O primeiro-ministro de São Vicente e Granadinas, Dr. Ralph Gonsalves, já expressou preocupação com a quantidade limitada de informação fornecida sobre os antecedentes criminais de cidadãos Vicentinos na lista de deportação, algo que ele classificou como “fundamental para a reintegração”.
Entretanto, o embaixador David Commissiong, sugeriu que a próxima cúpula da CARICOM — prevista para meados de fevereiro — oferece aos líderes regionais a oportunidade de criarem uma política conjunta em relação aos cidadãos caribenhos que retornam de forma involuntária e discutir maneiras de como “podemos ajudar essas pessoas a se reintegrarem às nossas sociedades.”
Parte do desafio é a linguagem usada nas sociedades caribenhas com respeito à deportação, com termos como “deportação em massa de cidadãos” muitas vezes levando a percepções negativas dos envolvidos. Na Jamaica, por exemplo, o rótulo comumente usado “deportados” carrega um estigma negativo. Muitos que se ofendem com o termo dizem que ele reforça uma suposição incorreta de que todos os imigrantes deportados são criminosos – mas a correlação continua a ser amplamente propagada pela mídia local.
O falecido professor de criminologia jamaicano Bernard Headly, um forte defensor da mudança na conceituação do termo “deportado”, certa vez afirmou que “os deportados são, para seu eterno prejuízo, vistos entre os guardiões das oportunidades do país (sobretudo em departamentos de recursos humanos e instituições financeiras) como ameaças criminosas genéricas, “independentemente do motivo” de sua deportação. “De acordo com essa narrativa, nada além de mais danos pode ser esperado deles e por causa deles.”
No entanto, as estatísticas muitas vezes não corroboram essa visão. Headly frequentemente incentivava seus alunos a serem mais críticos em seu pensamento que “deportados criminosos ou condenados (não pessoas deportadas por simples violações imigratórias) se dividem em dois tipos. Um tipo, que constitui a esmagadora maioria, é formado por indivíduos condenados por crimes diversos, principalmente crimes relacionados a drogas, mas também por crimes como furtos de lojas e emissão de cheques sem fundos.”
O professor Andy Knight, em um artigo para a revista canadense Caribbean Camera, uma das maiores publicações voltadas à comunidade da diáspora naquele país, observou que as deportações terão efeitos colaterais inevitáveis, incluindo “a queda das remessas enviadas dos EUA, que normalmente beneficiam inúmeras famílias que vivem no Caribe”. As remessas são uma fonte significativa de receitas para os territórios da região.
Isto, somado à política comercial e econômica “América em primeiro lugar” do governo Trump, argumentou Knight, poderia ter um impacto negativo nas economias da região, assim como sua posição sobre a crise climática está em desacordo com os interesses regionais.

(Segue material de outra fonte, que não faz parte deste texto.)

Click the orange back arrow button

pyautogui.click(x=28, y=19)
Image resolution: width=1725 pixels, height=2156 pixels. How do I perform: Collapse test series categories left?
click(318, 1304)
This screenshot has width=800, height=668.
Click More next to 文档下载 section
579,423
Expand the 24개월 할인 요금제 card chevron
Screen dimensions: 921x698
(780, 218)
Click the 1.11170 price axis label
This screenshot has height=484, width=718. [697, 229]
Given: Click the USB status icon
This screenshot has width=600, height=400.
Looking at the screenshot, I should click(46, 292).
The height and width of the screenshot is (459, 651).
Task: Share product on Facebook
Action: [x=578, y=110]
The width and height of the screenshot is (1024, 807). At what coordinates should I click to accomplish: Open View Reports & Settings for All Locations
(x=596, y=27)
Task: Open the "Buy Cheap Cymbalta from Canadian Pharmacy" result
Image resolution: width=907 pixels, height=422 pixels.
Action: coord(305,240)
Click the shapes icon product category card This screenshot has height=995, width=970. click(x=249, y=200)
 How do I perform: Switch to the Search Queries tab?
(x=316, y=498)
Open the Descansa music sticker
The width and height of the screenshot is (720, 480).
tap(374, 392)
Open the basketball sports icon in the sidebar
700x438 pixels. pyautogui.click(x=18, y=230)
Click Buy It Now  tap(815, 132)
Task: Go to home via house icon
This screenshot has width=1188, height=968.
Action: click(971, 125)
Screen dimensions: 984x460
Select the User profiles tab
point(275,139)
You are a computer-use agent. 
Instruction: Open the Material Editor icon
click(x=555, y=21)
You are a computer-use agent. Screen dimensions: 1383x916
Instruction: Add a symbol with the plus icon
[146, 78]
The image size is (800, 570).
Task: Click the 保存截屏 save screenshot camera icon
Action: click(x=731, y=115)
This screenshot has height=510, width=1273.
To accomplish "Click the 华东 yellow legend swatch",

As novas políticas dos Estados Unidos, concluiu ele — incluindo as deportações em massa — estão estabelecendo uma “nova diplomacia regional”, que tem o potencial de “criar divisões dentro da CARICOM, trazendo obstáculos à unidade regional entre os pequenos estados caribenhos — Estados estes que já enfrentam formidáveis pressões externas e interesses nacionais variados”.